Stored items
<<<<

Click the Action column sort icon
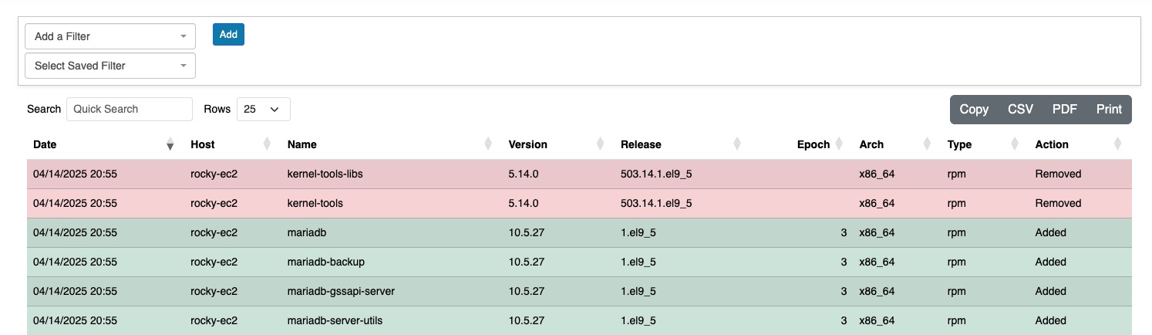Viewport: 1152px width, 335px height. pos(1117,144)
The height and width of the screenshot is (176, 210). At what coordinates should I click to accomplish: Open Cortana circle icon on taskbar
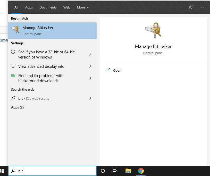103,171
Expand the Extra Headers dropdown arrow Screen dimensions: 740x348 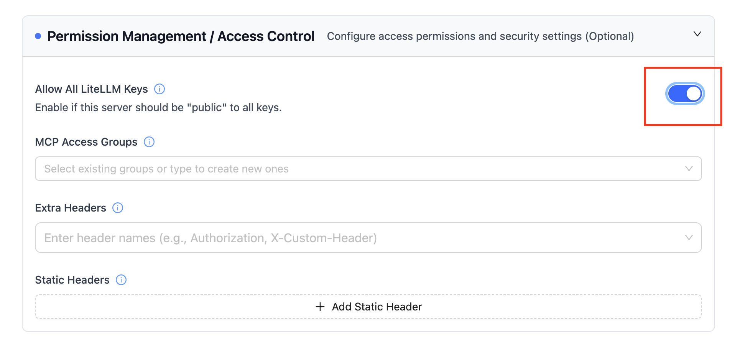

>>>>

*WHAT YOU SHOULD DO:*
Retype, exactly and only, the lines from the one containing "The height and" through the end of the entries, both ends included, and omit all pictures.

*RESPONSE BELOW:*
The height and width of the screenshot is (176, 210). At what coordinates should I click to accomplish: Open Cortana circle icon on taskbar
103,171
Expand the Extra Headers dropdown arrow Screen dimensions: 740x348 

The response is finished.